In Shanghai, film buffs will be spoiled for choice this June, when the annual Shanghai International Film Festival gets going. The event is scheduled to showcase more than 200 films from around the world, including some rare and unique works.
Organisers claim this year boasts the strongest program in the festival's history. More than two hundred films will be screened at 25 movie houses around the city at discount prices.
One category will focus on master filmmakers. It will feature the 1953 film "Tokyo Story" directed by Yasujiro Ozu, and a film series starring late Hong Kong actor Leslie Cheung. Other highlights include nine silent films directed by Alfred Hitchcock. The films are said to have taken three years to repair by the British Kinematograph, Sound and Television Society.
Kane Yu, program director of Shanghai Int'l Film Festival, said, "Among the nine Hitchcock films, three have background music and six do not. So the British Kinematograph Society has invited a pianist from the UK for us. We'll put a piano beside the screen, and let him play while the audience watches the movies."

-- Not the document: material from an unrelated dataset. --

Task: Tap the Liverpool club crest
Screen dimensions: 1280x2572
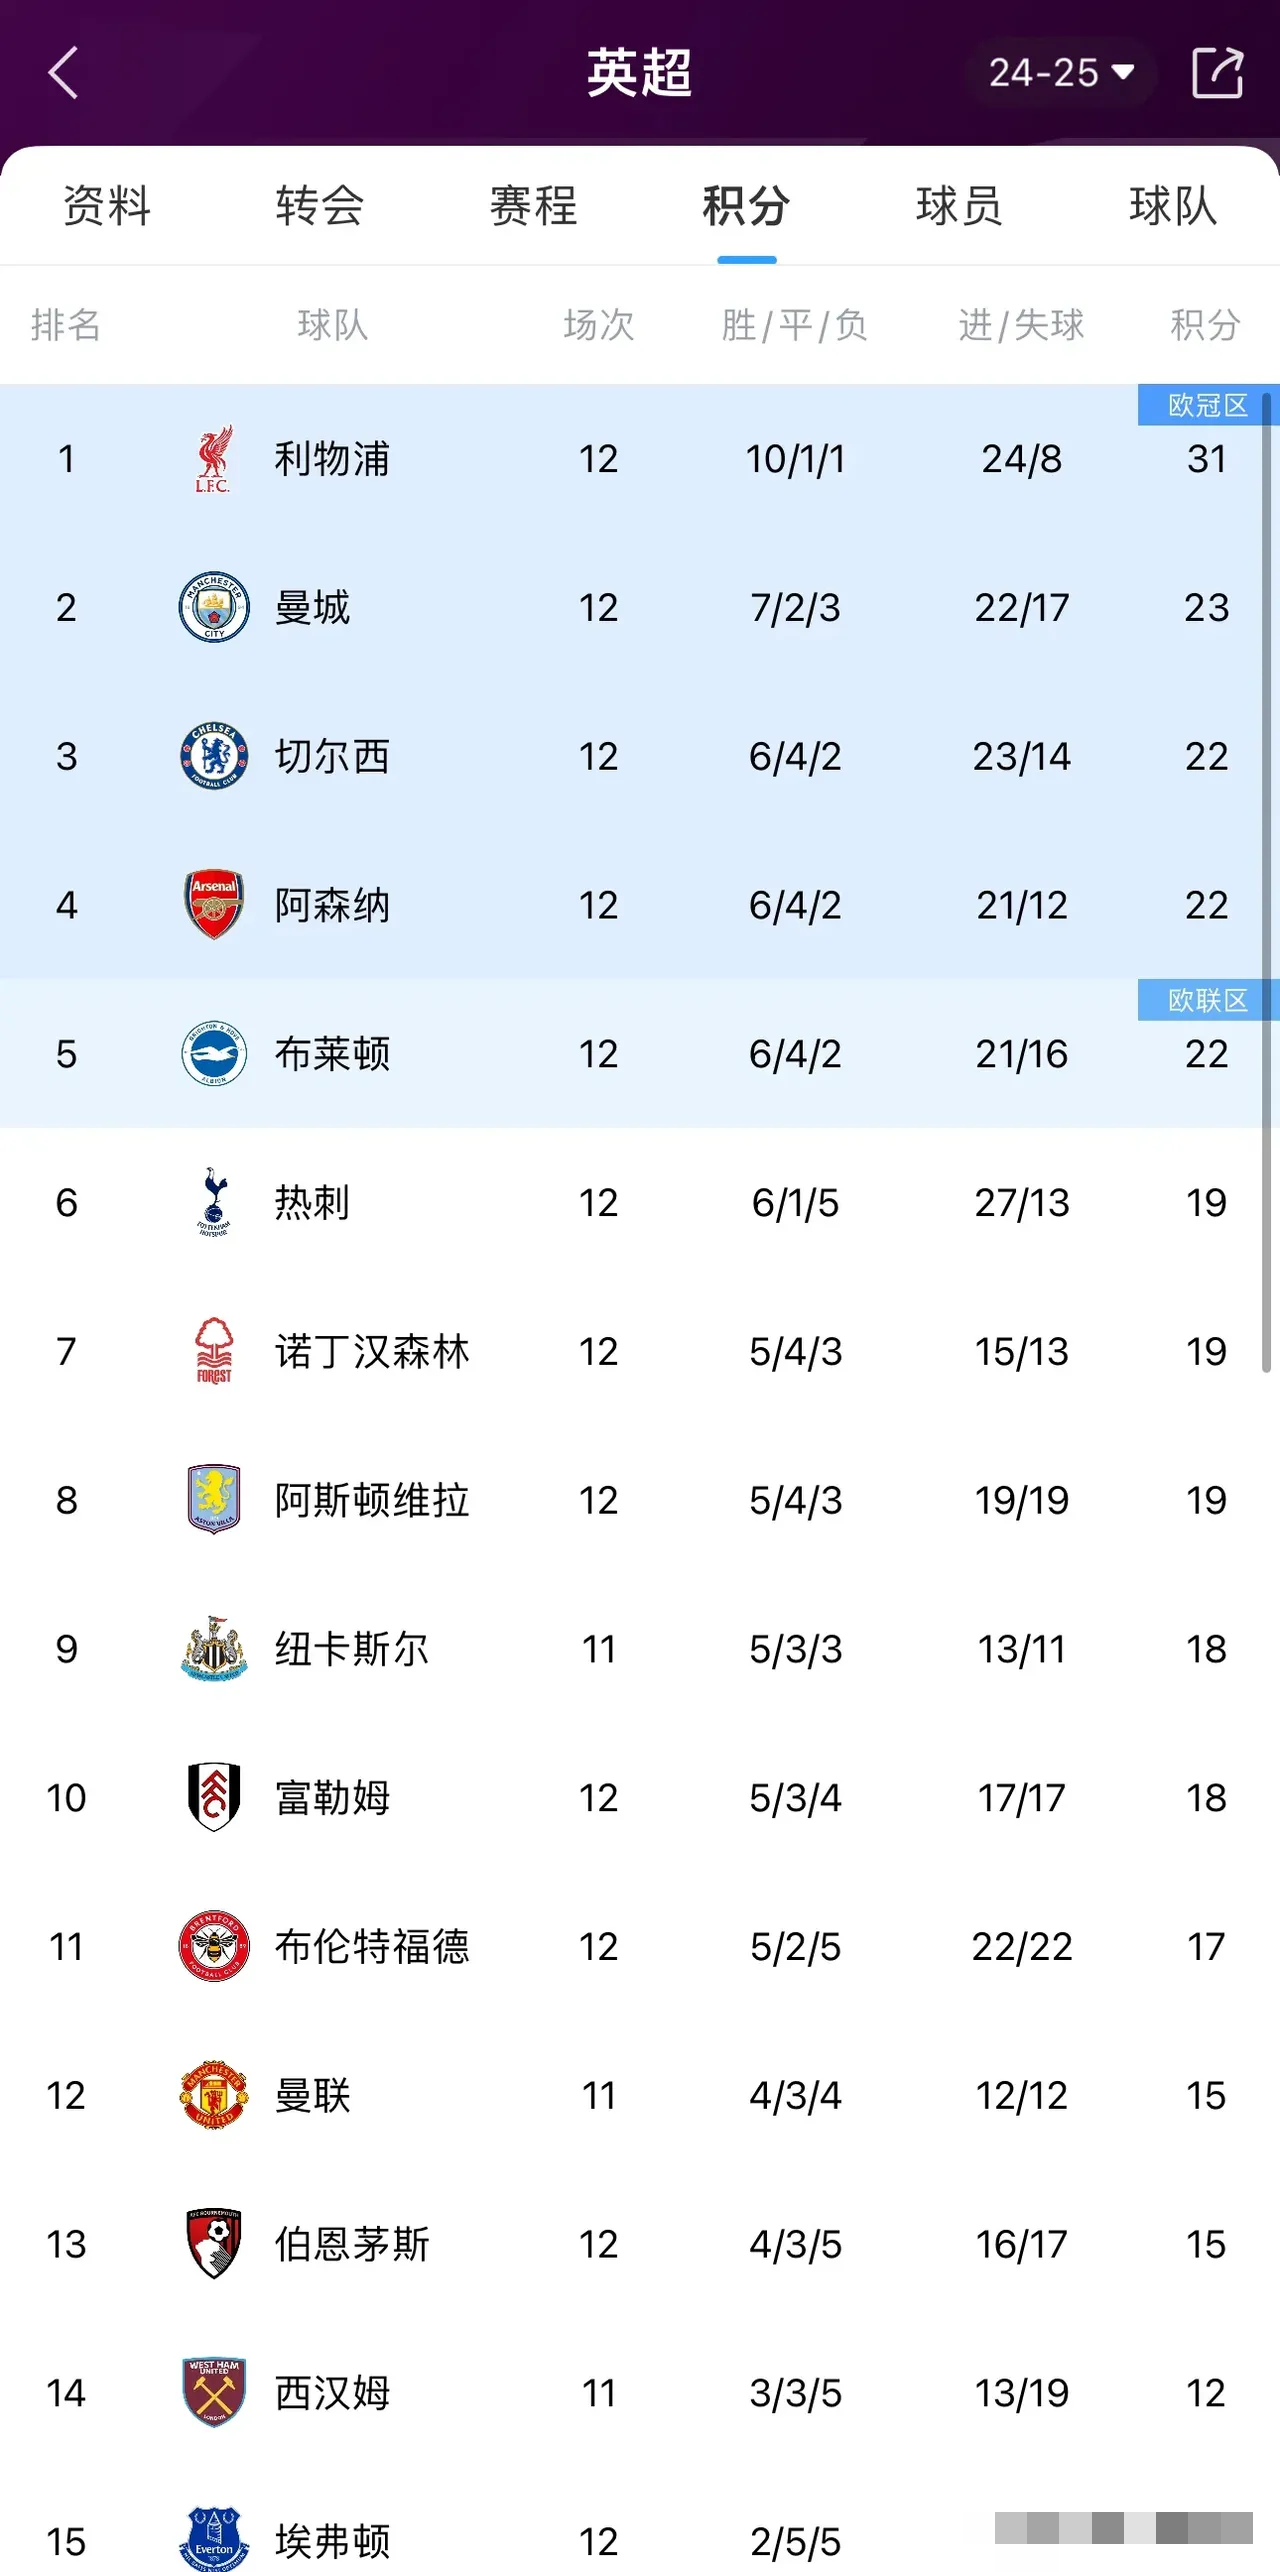Action: 213,459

Along with the 1962 classic "Lawrence of Arabia", a 1985 French documentary about the Holocaust will also be screened. Directed by Claude Lanzmann, the film "Shoah" took 11 years to complete, and is nine and a half hours long. It caused quite a stir around the world when it was first released.
Kane Yu said, "If people have the patience to stay in the cinema for nine and a half hours to watch it, I think they will be moved by this great production. "
Hollywood will also be represented at the festival, with recent Oscar award-winning films "Lincoln" and "Silver Linings Playbook", as well as the critically acclaimed "Beasts of the Southern Wild". The festivities begin in mid June.